_Short problem_. Rewrite every entry below, changing "icon" to "button" and leaving everything else the same. Leave the pictures out of your answer.

------------

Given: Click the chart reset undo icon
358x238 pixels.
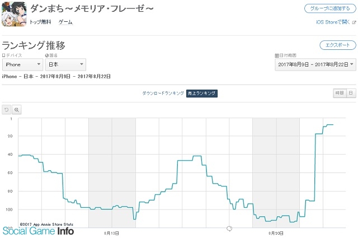Looking at the screenshot, I should pos(6,110).
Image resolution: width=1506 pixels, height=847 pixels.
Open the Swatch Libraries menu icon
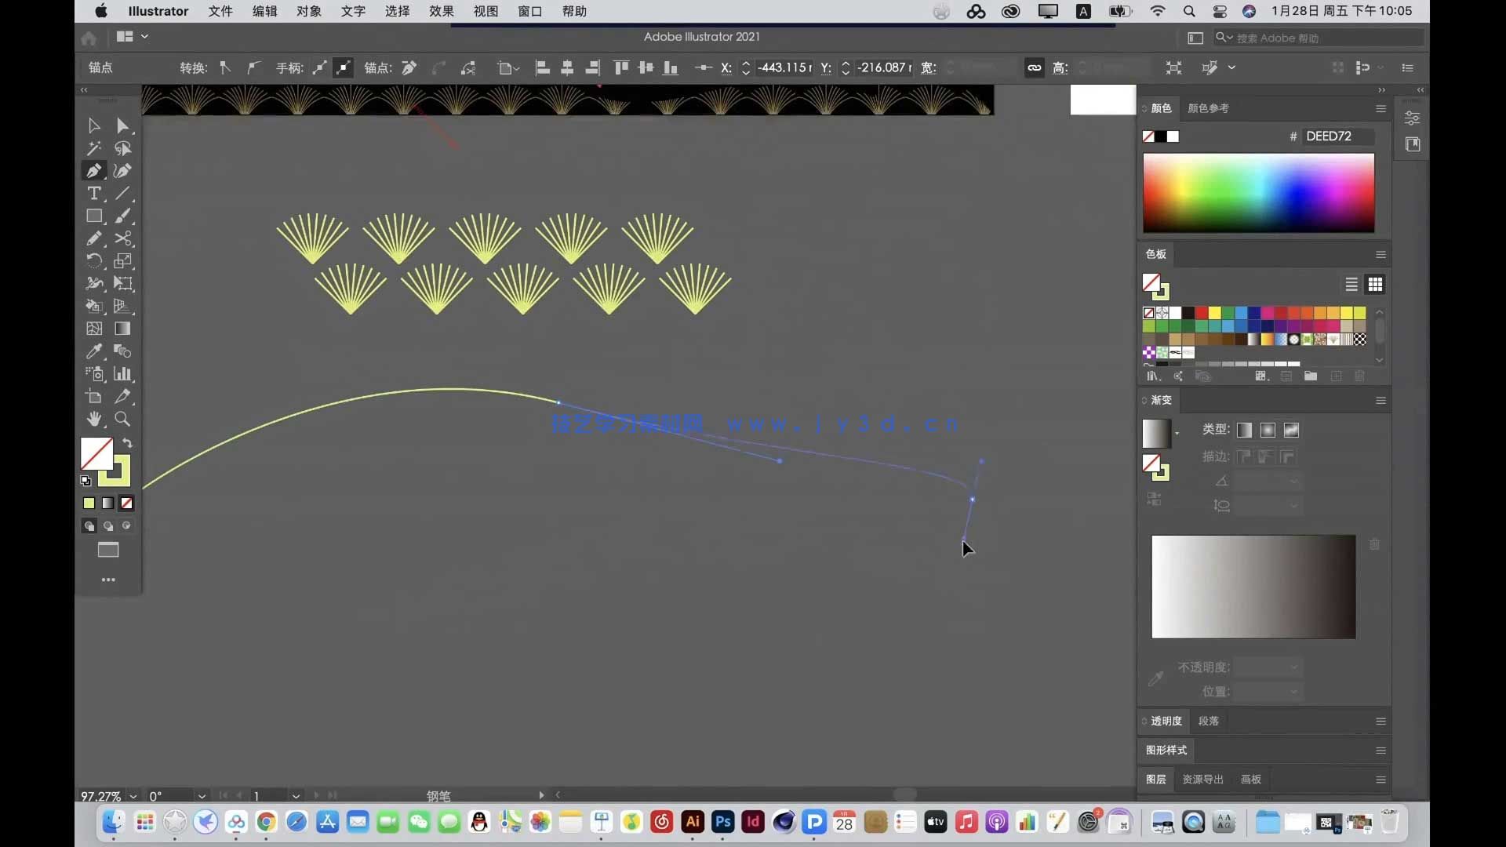tap(1153, 376)
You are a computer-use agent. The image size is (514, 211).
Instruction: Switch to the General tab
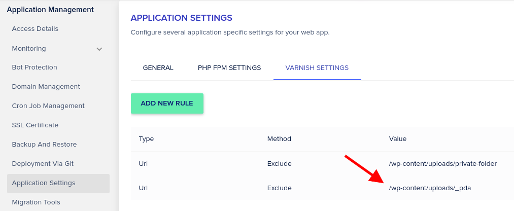click(158, 68)
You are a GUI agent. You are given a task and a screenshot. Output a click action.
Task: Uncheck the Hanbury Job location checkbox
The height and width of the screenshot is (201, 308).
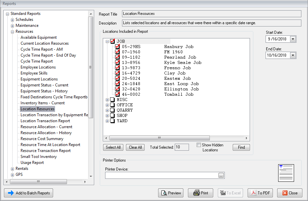pyautogui.click(x=117, y=47)
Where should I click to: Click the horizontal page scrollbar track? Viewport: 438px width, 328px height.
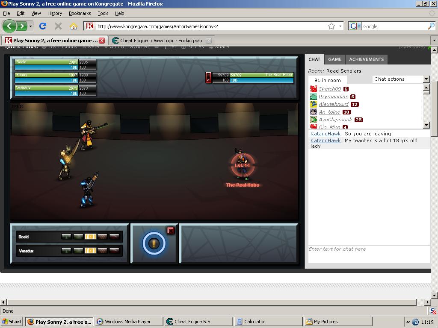214,302
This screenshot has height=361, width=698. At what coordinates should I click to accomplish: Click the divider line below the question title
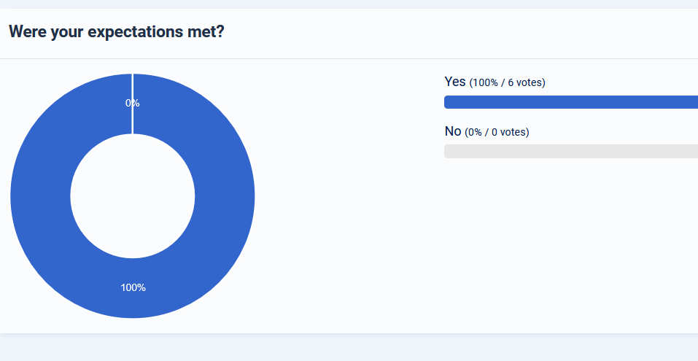pos(349,58)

------------

_Written response_.
Given: Click the chart reset undo button
358x238 pixels.
Looking at the screenshot, I should pos(6,110).
Image resolution: width=1506 pixels, height=847 pixels.
Open the Swatch Libraries menu button
tap(1153, 376)
You are a computer-use agent. The image size is (514, 211).
Instruction: Switch to the General tab
click(158, 68)
You are a GUI agent. You are given a task and a screenshot. Output a click action.
Task: Uncheck the Hanbury Job location checkbox
The height and width of the screenshot is (201, 308).
pyautogui.click(x=117, y=47)
Where should I click to: Click the horizontal page scrollbar track? Viewport: 438px width, 328px height.
214,302
This screenshot has height=361, width=698. At what coordinates should I click to accomplish: Click the divider line below the question title
pos(349,58)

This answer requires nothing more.